Sociologist, Author, Expert on Impact of Society & Culture on Schools


mpagetPedro Noguera, PhD, is a Distinguished Professor of Education in the UCLA Department of Education and a renowned expert on issues in urban education including education and economic and social development, race and schooling, immigration/migration, leadership and school reform, and student achievement. He was formerly the Peter L. Agnew Professor of Education at New York University, where he was Executive Director of the Metropolitan Center for Research on Equity and the Transformation of Schools. He has held tenured faculty appointments at the Harvard Graduate School of Education, where he was named the Judith K. Dimon Professor of Communities and Schools and at the University of California at Berkeley, where he was also the Director of the Institute for the Study of Social Change.

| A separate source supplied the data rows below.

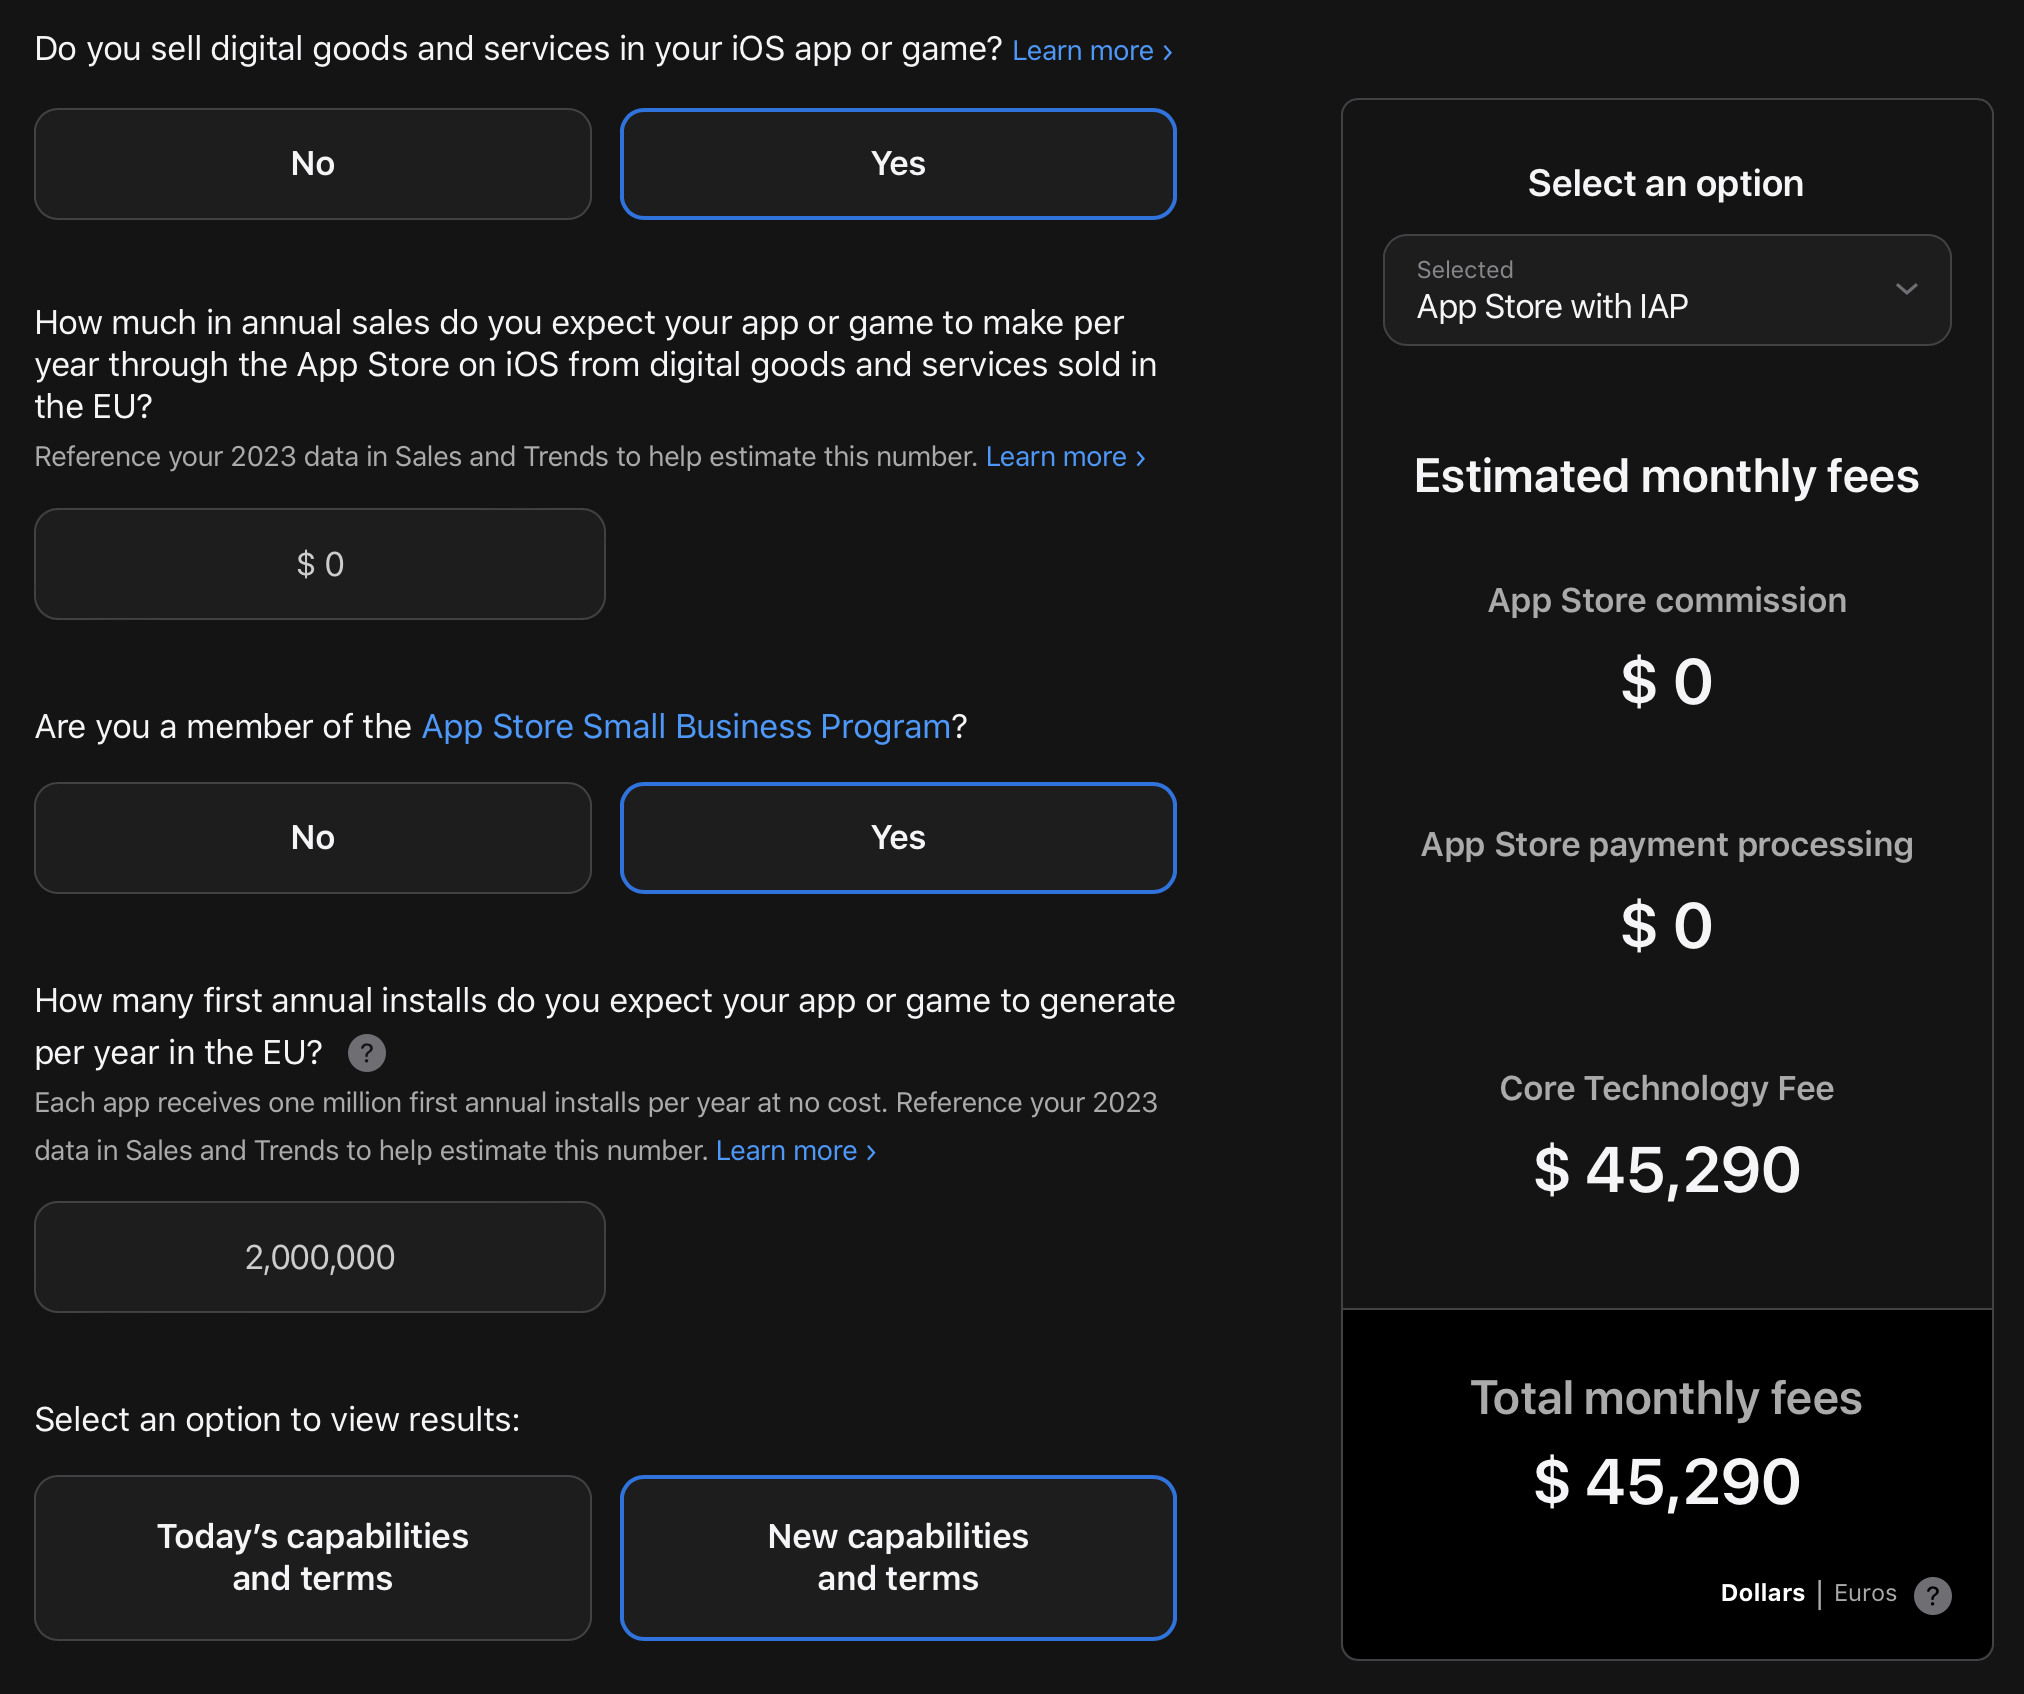Viewport: 2024px width, 1694px height.
Task: Switch currency display to Dollars
Action: [1762, 1593]
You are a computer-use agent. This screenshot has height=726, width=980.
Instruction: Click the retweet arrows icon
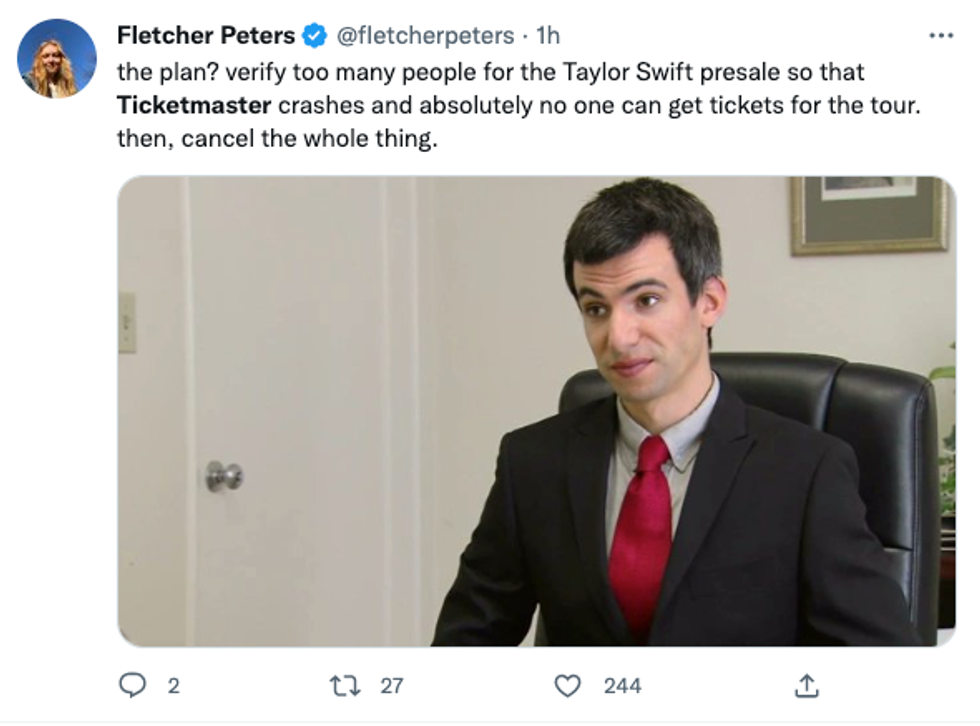click(x=344, y=685)
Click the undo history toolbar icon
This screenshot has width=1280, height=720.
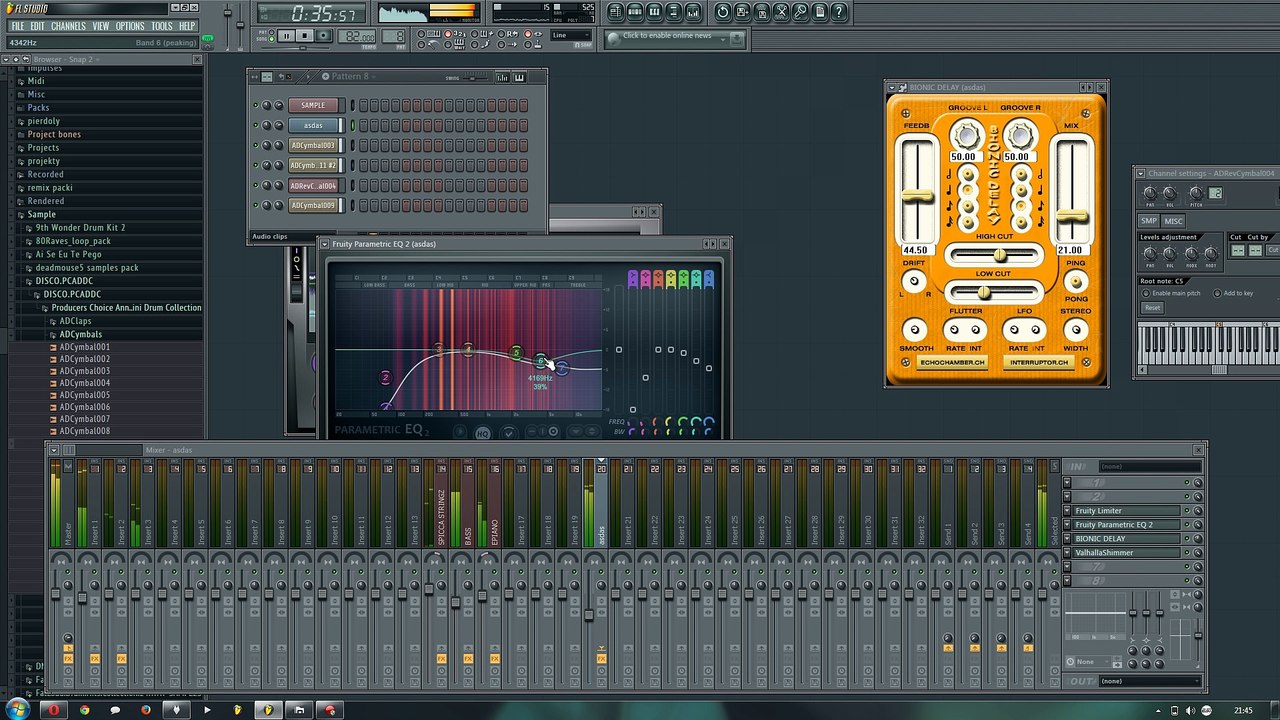click(x=723, y=12)
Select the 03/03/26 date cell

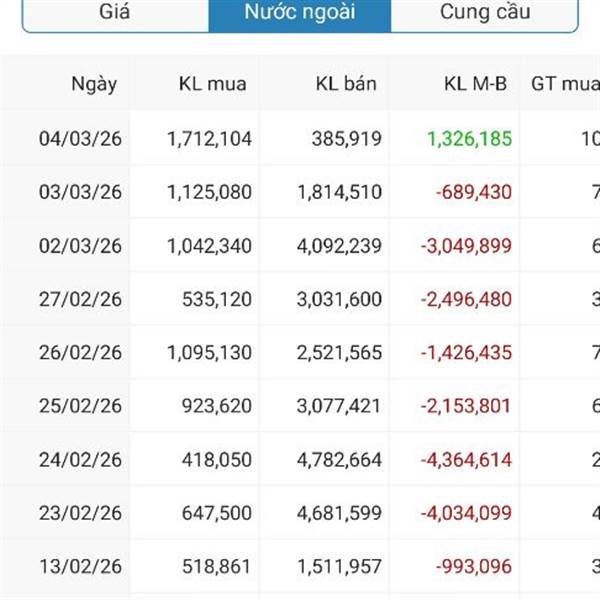(x=80, y=192)
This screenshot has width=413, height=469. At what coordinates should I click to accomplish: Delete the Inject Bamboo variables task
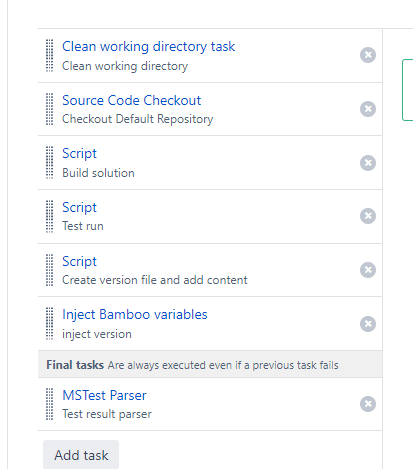368,324
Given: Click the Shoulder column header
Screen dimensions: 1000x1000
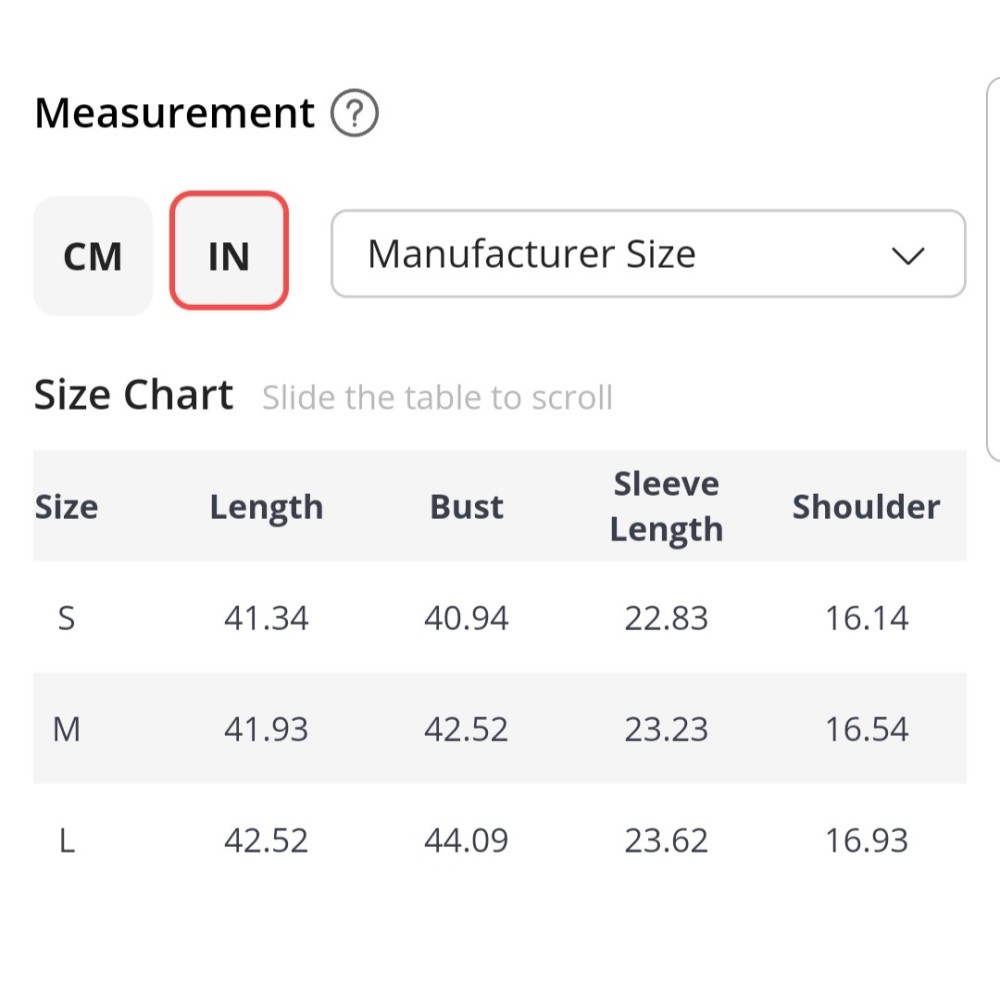Looking at the screenshot, I should [866, 506].
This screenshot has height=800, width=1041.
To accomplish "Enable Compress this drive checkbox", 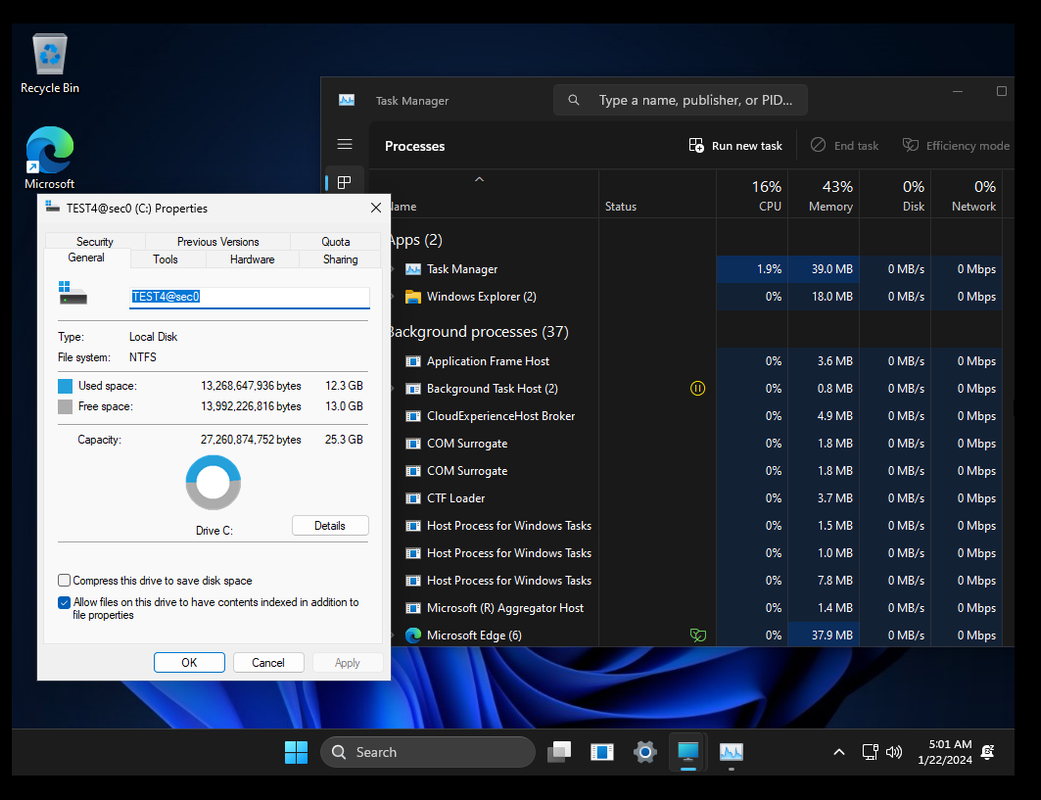I will point(65,581).
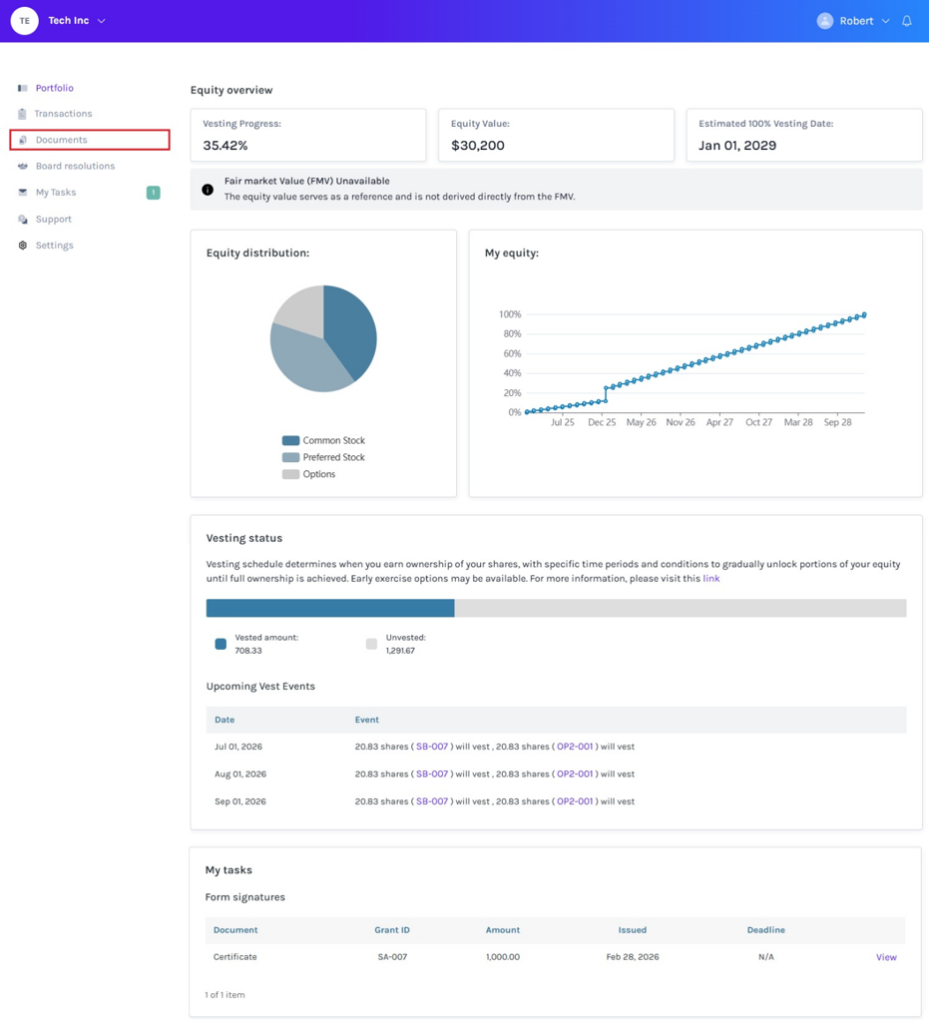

Dr. Noguera has published more than 200 research and scholarly articles, monographs, research reports, and editorials on topics such as urban school reform, education policy, conditions that promote student achievement, the role of education in community development, youth violence, and race and ethnic relations in American society. His books include City Schools and the American Dream, Unfinished Business: Closing the Achievement Gap in Our Nation’s Schools, The Trouble with Black Boys…and Other Reflections on Race, Equity and the Future of Public Education, and Creating the Opportunity to Learn: Moving from Research to Practice to Close the Achievement Gap with A. Wade Boykin. His most recent book is Schooling for Resilience: Improving the Life Trajectories of African American and Latino Boys, which is co-written with Edward Fergus and Margary Martin.

Professor Noguera appears as a regular commentator on educational issues on CNN, MSNBC, National Public Radio and other national news outlets. Early in his career he served as a classroom teacher in public schools in Providence, RI, and Oakland, CA, and continues to work with schools nationally and internationally as a researcher and advisor. He earned his doctorate in Sociology from the University of California at Berkeley.

A sociologist whose scholarship and research focuses on the ways in which schools are influenced by social and economic conditions, as well as by demographic trends, Noguera says that schools are impacted by poverty in a myriad of ways, and that education should become a partner in systems that support poor students and families.